(Pixel coordinate grounding data)
»»

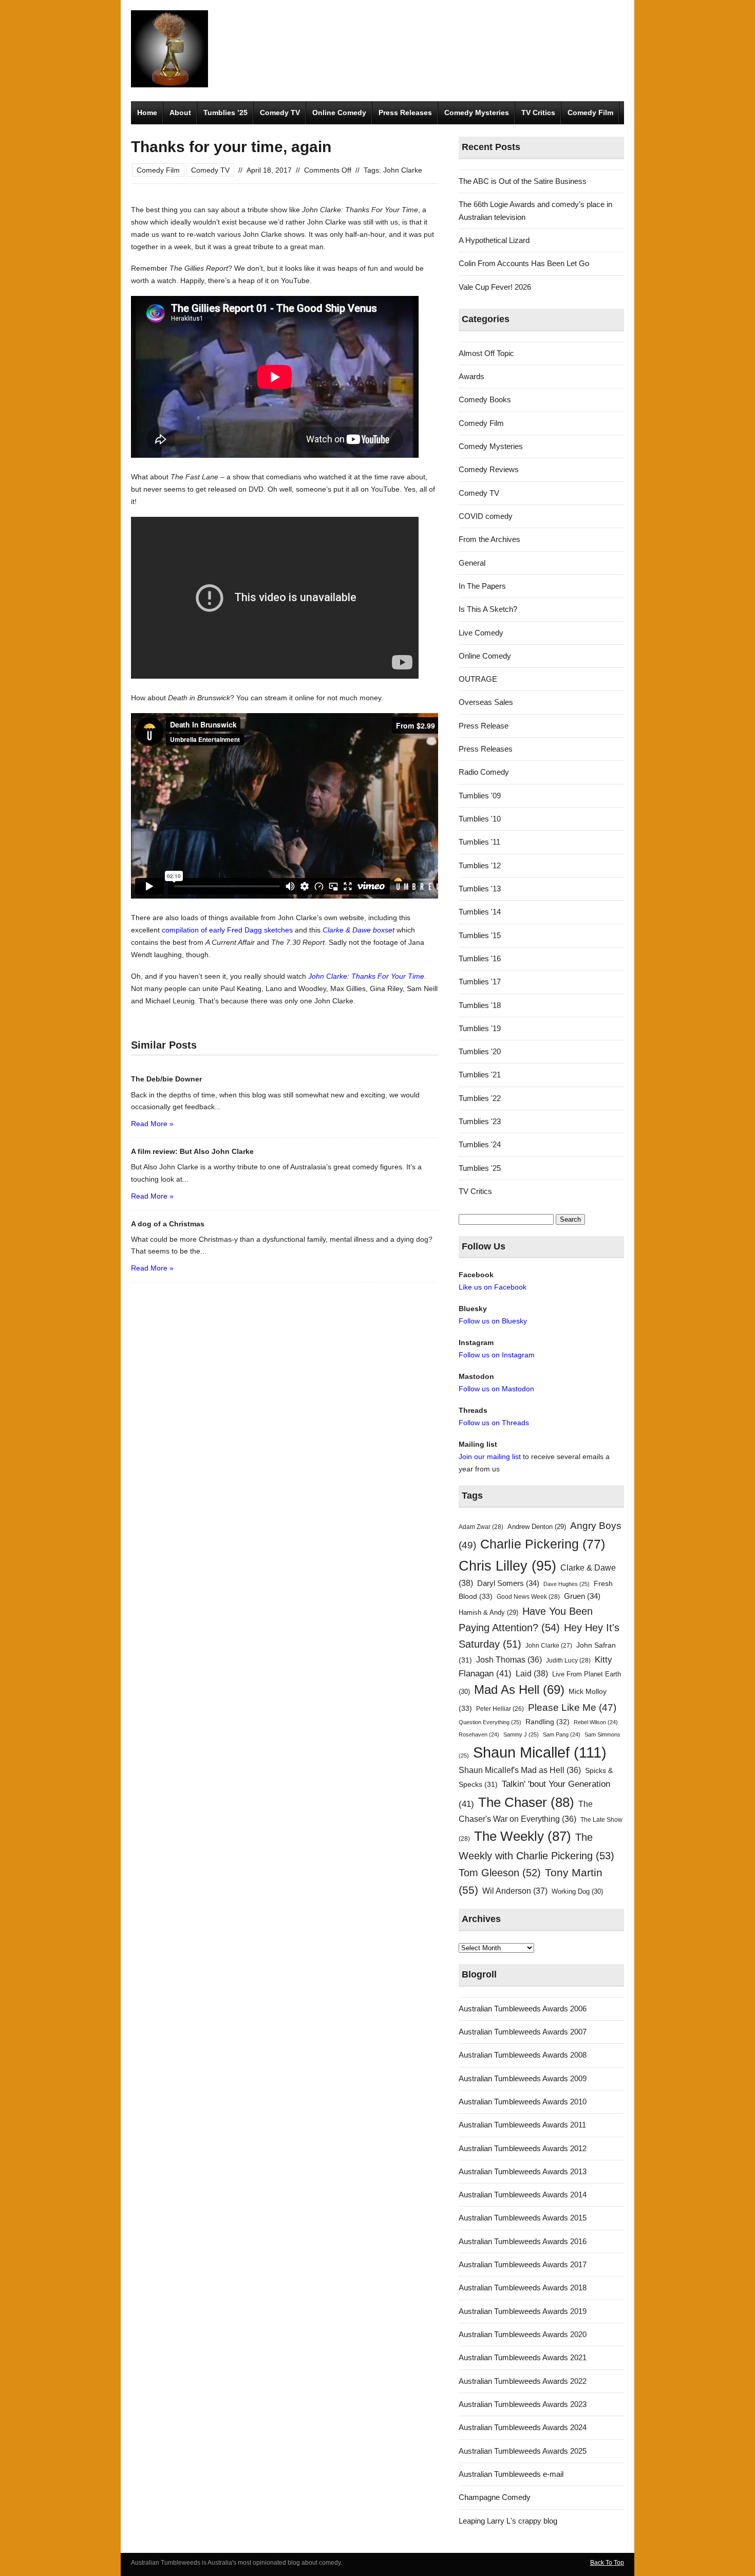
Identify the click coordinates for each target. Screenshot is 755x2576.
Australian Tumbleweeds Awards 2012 (523, 2148)
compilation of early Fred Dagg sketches (227, 930)
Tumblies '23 (480, 1121)
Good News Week (528, 1596)
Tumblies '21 (480, 1074)
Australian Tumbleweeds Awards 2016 (523, 2241)
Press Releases (405, 112)
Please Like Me (572, 1707)
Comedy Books (485, 399)
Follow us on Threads (494, 1422)
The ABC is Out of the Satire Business (523, 181)
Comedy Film (590, 112)
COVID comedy (486, 516)
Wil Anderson (515, 1891)
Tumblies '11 (479, 841)
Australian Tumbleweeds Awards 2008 (523, 2054)
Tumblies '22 (480, 1098)
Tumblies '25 (480, 1168)
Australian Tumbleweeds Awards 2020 (523, 2334)
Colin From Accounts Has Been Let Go (524, 263)
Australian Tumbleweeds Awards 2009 (523, 2078)
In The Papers (482, 586)
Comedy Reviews (489, 469)
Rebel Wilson (596, 1722)
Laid (532, 1673)
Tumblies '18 (480, 1005)
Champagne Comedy (495, 2497)
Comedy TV (280, 112)
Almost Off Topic (486, 353)
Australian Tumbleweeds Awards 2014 (523, 2194)
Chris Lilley (507, 1566)
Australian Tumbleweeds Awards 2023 (523, 2404)
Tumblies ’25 (225, 112)
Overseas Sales (486, 702)
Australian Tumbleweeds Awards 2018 (523, 2287)
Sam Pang (561, 1734)
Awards (471, 376)
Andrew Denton (536, 1526)
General (472, 562)
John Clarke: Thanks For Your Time (366, 976)
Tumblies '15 (480, 935)
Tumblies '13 (480, 888)
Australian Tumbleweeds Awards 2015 (523, 2217)
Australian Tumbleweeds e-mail (511, 2474)
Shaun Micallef (540, 1752)
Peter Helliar (500, 1709)
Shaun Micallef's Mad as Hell (520, 1770)
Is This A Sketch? (488, 609)
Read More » (152, 1123)
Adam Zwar (481, 1526)
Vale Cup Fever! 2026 (495, 287)
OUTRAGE (478, 679)
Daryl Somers (508, 1583)
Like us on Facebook (492, 1287)
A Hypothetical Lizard (494, 240)
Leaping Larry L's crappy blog (508, 2520)
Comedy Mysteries (476, 112)
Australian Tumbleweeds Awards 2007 (523, 2031)
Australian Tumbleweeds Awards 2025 (523, 2451)
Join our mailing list (490, 1456)
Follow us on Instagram (497, 1355)
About (180, 112)
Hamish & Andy (488, 1612)
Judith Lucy (568, 1660)
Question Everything (490, 1722)
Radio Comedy (484, 772)
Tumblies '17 (480, 981)
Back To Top (607, 2562)
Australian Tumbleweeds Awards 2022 (523, 2381)
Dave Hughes (566, 1584)
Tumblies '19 (480, 1028)
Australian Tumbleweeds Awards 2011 (522, 2124)
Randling (547, 1722)
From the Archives (489, 539)
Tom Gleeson (500, 1872)
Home (147, 112)
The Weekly (522, 1836)
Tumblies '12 (480, 865)
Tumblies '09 (480, 795)
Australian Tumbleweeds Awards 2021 (523, 2357)
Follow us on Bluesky (493, 1321)
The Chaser (526, 1802)
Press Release (483, 725)
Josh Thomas (509, 1659)
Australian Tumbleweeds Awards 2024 (523, 2427)
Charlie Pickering (542, 1544)
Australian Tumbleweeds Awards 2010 (523, 2101)
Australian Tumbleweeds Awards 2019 (523, 2311)
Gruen (582, 1596)
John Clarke (402, 170)
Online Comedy (339, 112)
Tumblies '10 (480, 818)
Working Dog (577, 1891)
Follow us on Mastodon (496, 1389)
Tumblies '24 (480, 1144)
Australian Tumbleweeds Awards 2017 (523, 2264)
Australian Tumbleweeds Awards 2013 (523, 2171)
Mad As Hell (519, 1689)
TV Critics (538, 112)
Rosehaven (479, 1734)
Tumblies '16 (480, 958)
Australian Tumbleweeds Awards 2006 (523, 2008)
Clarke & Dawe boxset (358, 930)
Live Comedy (481, 632)
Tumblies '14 (480, 911)
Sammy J (521, 1734)
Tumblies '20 (480, 1051)
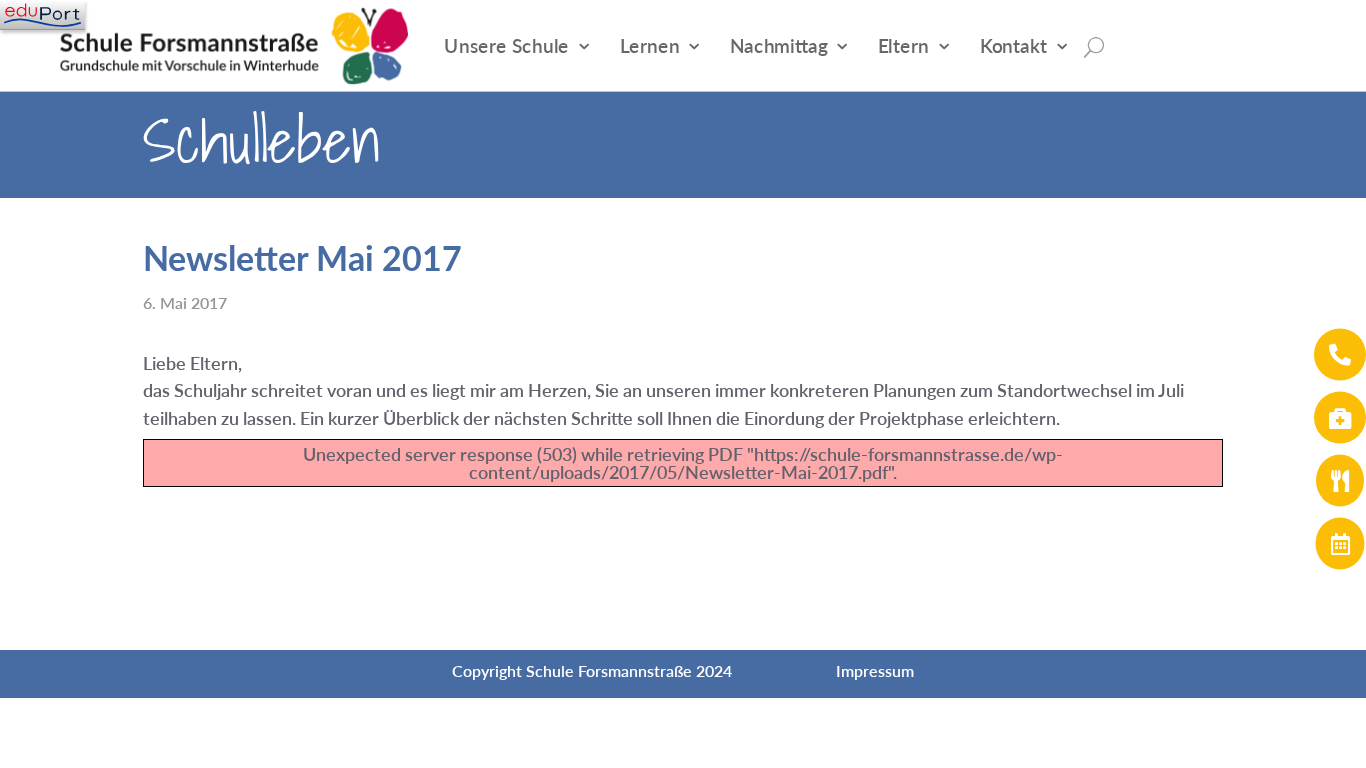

««

What the exercise asks
If an entry holds an image, omit that image and print the remainder exactly as it stands.

Result for this task
Identify the click coordinates for each target. Screenshot is 755x2576.
Australian Tumbleweeds Awards 2012 (523, 2148)
compilation of early Fred Dagg sketches (227, 930)
Tumblies '23 (480, 1121)
Good News Week (528, 1596)
Tumblies '21 (480, 1074)
Australian Tumbleweeds Awards 2016 (523, 2241)
Press Releases (405, 112)
Please Like Me (572, 1707)
Comedy Books (485, 399)
Follow us on Threads (494, 1422)
The ABC is Out of the Satire Business (523, 181)
Comedy Film (590, 112)
COVID comedy (486, 516)
Wil Anderson (515, 1891)
Tumblies '11 (479, 841)
Australian Tumbleweeds Awards 2008 (523, 2054)
Tumblies '22 (480, 1098)
Tumblies '25 (480, 1168)
Australian Tumbleweeds Awards 2020 (523, 2334)
Colin From Accounts Has Been Let Go (524, 263)
Australian Tumbleweeds Awards 2009 (523, 2078)
In The Papers (482, 586)
Comedy Reviews (489, 469)
Rebel Wilson (596, 1722)
Laid (532, 1673)
Tumblies '18 (480, 1005)
Champagne Comedy (495, 2497)
Comedy TV (280, 112)
Almost Off Topic (486, 353)
Australian Tumbleweeds Awards 2014 (523, 2194)
Chris Lilley (507, 1566)
Australian Tumbleweeds Awards 2023 (523, 2404)
Tumblies ’25 (225, 112)
Overseas Sales (486, 702)
Australian Tumbleweeds Awards 2018 (523, 2287)
Sam Pang (561, 1734)
Awards (471, 376)
Andrew Denton (536, 1526)
General (472, 562)
John Clarke: Thanks For Your Time (366, 976)
Tumblies '15 (480, 935)
Tumblies '13 (480, 888)
Australian Tumbleweeds Awards 2015 (523, 2217)
Australian Tumbleweeds e-mail (511, 2474)
Shaun Micallef (540, 1752)
Peter Helliar (500, 1709)
Shaun Micallef's Mad as Hell (520, 1770)
Is This A Sketch? (488, 609)
Read More » (152, 1123)
Adam Zwar (481, 1526)
Vale Cup Fever! 2026 (495, 287)
OUTRAGE (478, 679)
Daryl Somers (508, 1583)
Like us on Facebook (492, 1287)
A Hypothetical Lizard (494, 240)
Leaping Larry L's crappy blog (508, 2520)
Comedy Mysteries (476, 112)
Australian Tumbleweeds Awards 2007 (523, 2031)
Australian Tumbleweeds Awards 2025 (523, 2451)
Join our mailing list (490, 1456)
Follow us on Instagram (497, 1355)
About (180, 112)
Hamish & Andy (488, 1612)
Judith Lucy (568, 1660)
Question Everything (490, 1722)
Radio Comedy (484, 772)
Tumblies '17 (480, 981)
Back To Top (607, 2562)
Australian Tumbleweeds Awards 2022 (523, 2381)
Dave Hughes (566, 1584)
Tumblies '19 (480, 1028)
Australian Tumbleweeds Awards 2011 (522, 2124)
Randling (547, 1722)
From the Archives (489, 539)
Tom Gleeson (500, 1872)
Home (147, 112)
The Weekly (522, 1836)
Tumblies '12 (480, 865)
Tumblies '09 (480, 795)
Australian Tumbleweeds Awards 2021 (523, 2357)
Follow us on Bluesky (493, 1321)
The Chaser (526, 1802)
Press Release (483, 725)
Josh Thomas (509, 1659)
Australian Tumbleweeds Awards 2024 (523, 2427)
Charlie Pickering (542, 1544)
Australian Tumbleweeds Awards 2010 (523, 2101)
Australian Tumbleweeds Awards 2019 (523, 2311)
Gruen (582, 1596)
John Clarke (402, 170)
Online Comedy (339, 112)
Tumblies '10 (480, 818)
Working Dog (577, 1891)
Follow us on Mastodon (496, 1389)
Tumblies '24 (480, 1144)
Australian Tumbleweeds Awards 2017 (523, 2264)
Australian Tumbleweeds Awards 2013 (523, 2171)
Mad As Hell (519, 1689)
TV Critics (538, 112)
Rosehaven (479, 1734)
Tumblies '16 (480, 958)
Australian Tumbleweeds Awards 2006 (523, 2008)
Clarke & Dawe boxset (358, 930)
Live Comedy (481, 632)
Tumblies '14 (480, 911)
Sammy J (521, 1734)
Tumblies '20 (480, 1051)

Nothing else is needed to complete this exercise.